▶ Kutipan Teks
I Like Fried Chicken Better Than Boys




Akhirnya, dua minggu lebih setelah postingan terakhir gue, hari ini gue memutuskan buat posting lagi. Di bulan maret ini gue baru sempet bikin satu postingan jadi postingan kali ini bakal jadi postingan kedua gue bulan ini. Muahuehuahue. Penting, eh?

First thing first, gue mau ngucapin Happy Birthday buat kakak gue yang baru aja memasuki kepala 2 tanggal 12 kemarin. Nggak kerasa ternyata dia udah tua. Itu artinya gue ikutan tua. Dan gue paling males kalo mikirin tua-tuaan. Akhir tahun ini gue bakal 19 dan akhir tahun depan gue juga ikutan berkepala 2. Apa-apaan ini? Bisa nggak sih waktunya diberentiin aja gitu. Tapi jangan napas gue yang diberentiin.
Hari ini gue mau posting apa, sebenernya gue juga nggak tau. Tapi tadi sore gue ngobrol sama temen gue (Ranger Abu) yang bilang kalo dia mau curhat di blog-nya tentang kekeselannya sama seorang atasan di tempat kerjanya. Tiba-tiba gue inget 2 minggu terakhir ini gue jarang posting. Walaupun  gue tau, nggak di update pun nggak ada yang sadar tapi sebagai pemiliknya gue harus bertanggung jawab ngurus dong. Nah, pada tulisan kali ini gue ngomong ngalor ngidul aja.

▶ Soal
Tentukan apakah setiap pernyataan berikut sesuai dengan kutipan teks di atas, dan sertakan kata-kata penentunya yang dikutip dari teks tanpa diubah. 1. Penulis akan berusia 19 tahun pada akhir tahun ini. 2. Kakak penulis berulang tahun pada tanggal 12. 3. Teman penulis ingin bercerita di blognya tentang kekesalannya pada seorang teman sekelas.

▶ Data yang Diberikan
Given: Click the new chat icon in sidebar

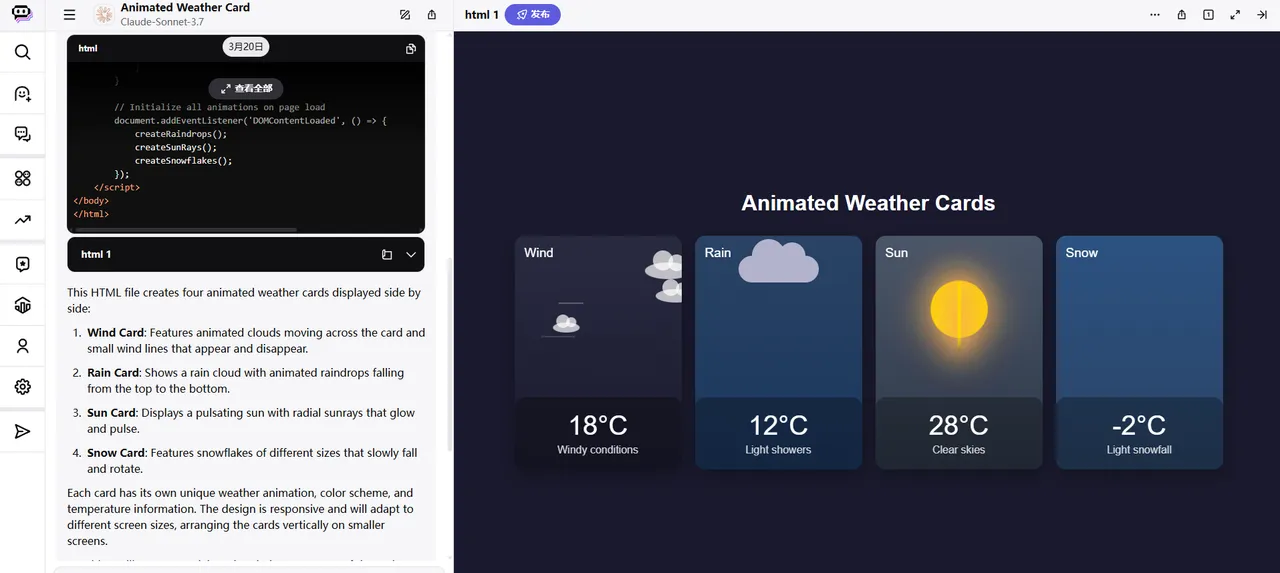Looking at the screenshot, I should point(22,93).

▶ Jawaban Latihan
1. Ya: "Akhir tahun ini gue bakal 19"
2. Ya: "yang baru aja memasuki kepala 2 tanggal 12 kemarin"
3. Tidak: "tentang kekeselannya sama seorang atasan di tempat kerjanya"